Single by Idoling!!!
- Released: January 27, 2010
- Genre: Japanese pop
- Length: 16:21
- Label: Pony Canyon
- Songwriters: leonn, Hibino Hirofumi

Idoling!!! singles chronology
| "Love Magic Fever" (2009) | "S.O.W. Sense of Wonder" (2010) | "Me ni wa Aoba, Yama Hototogisu, Hatsukoi" (2010) |

Alternative cover
- Limited Edition CD Cover

Alternative cover
- FAIRY TAIL Edition CD Cover

= S.O.W. Sense of Wonder =

"S.O.W. Sense of Wonder" (S.O.W. センスオブワンダー, S.O.W. Sensu obu wandā) is the 11th single from the Japanese idol group Idoling!!!. It reached number 6 on the Oricon weekly chart and sold 17,098 copies in the first week.

== Contents ==
"S.O.W. Sense of Wonder" was released in three types:
- Limited Edition (CD and DVD)
- FAIRY TAIL Edition (CD and DVD)
- Normal Edition (CD only)
The FAIRY TAIL edition features Lucy Heartfilia, Natsu Dragneel, Happy, and Plue on the cover.

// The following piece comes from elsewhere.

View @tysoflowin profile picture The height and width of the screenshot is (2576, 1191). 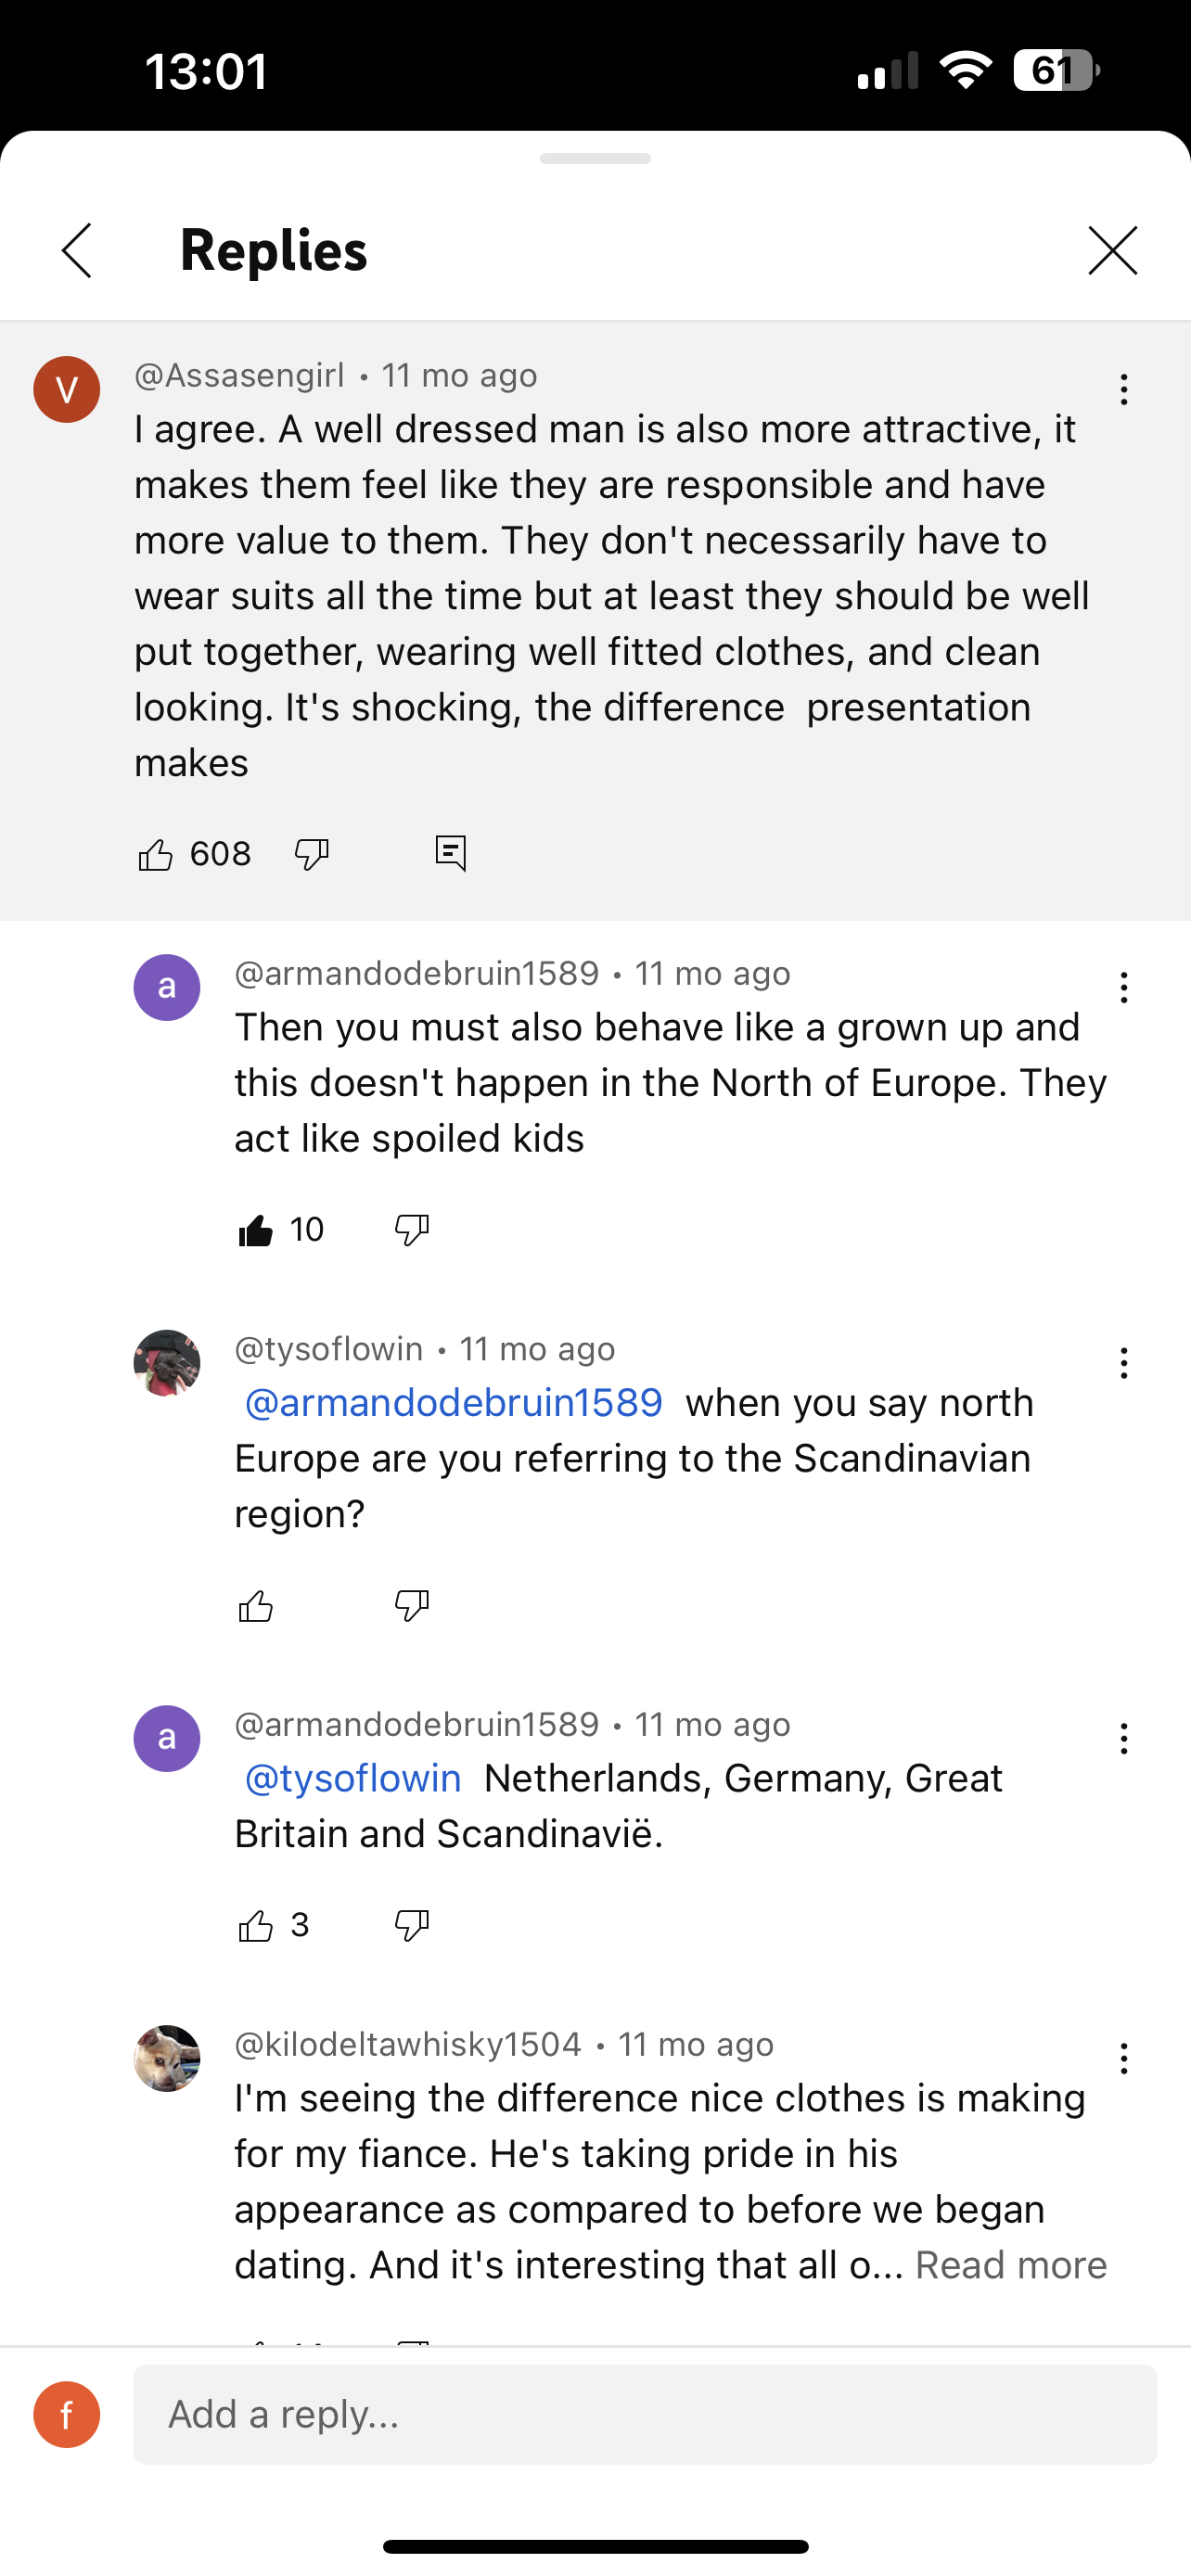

Limited and Normal editions feature Idoling!!! members wearing costumes inspired by Lucy Heartfilia's costume on the FAIRY TAIL edition cover.

== Track listing ==
=== CD ===

| No. | Title | Lyrics | Music | Arrangement | Length |
|---|---|---|---|---|---|
| 1. | "S.O.W. Sense of Wonder" (S.O.W. センスオブワンダー, S.O.W. Sensu obu wandā) | leonn | Hibino Hirofumi | Hibino Hirofumi | 4:00 |
| 2. | "Don't be afraid" | leonn | BOUNCEBACK | Tooru Watanabe | 4:13 |
| 3. | "Kishuhen Ecstasy" (機種変エクスタシィ, Kishuhen Ekusutashi) | Sakai Kensaku | Hibino Hirofumi | Hibino Hirofumi | 4:09 |
| 4. | "S.O.W. Sense of Wonder" (S.O.W. センスオブワンダー, S.O.W. Sensu obu wandā) |  | Hibino Hirofumi | Hibino Hirofumi | 4:00 |

=== DVD ===
==== Limited Edition ====
1. S.O.W. Sense of Wonder music video
2. Making-of S.O.W. Sense of Wonder music video

==== FAIRY TAIL Edition ====
1. S.O.W. Sense of Wonder music video
2. Credit-less Fairy Tail opening video

== Notes ==
1. "S.O.W. Sense of Wonder" was used as an opening song in the anime Fairy Tail from episode 12 until episode 24.
2. "Don't be afraid" was used as ending theme song for Fuji TV's reality show "Kiseki Taiken! Unbelievable" from January - March 2010.
3. Idoling!!! covered a TRF song "EZ DO DANCE" which was rearranged by Hibino Hirofumi. This cover song used most of the musical arrangement from "Kishuhen Ecstacy".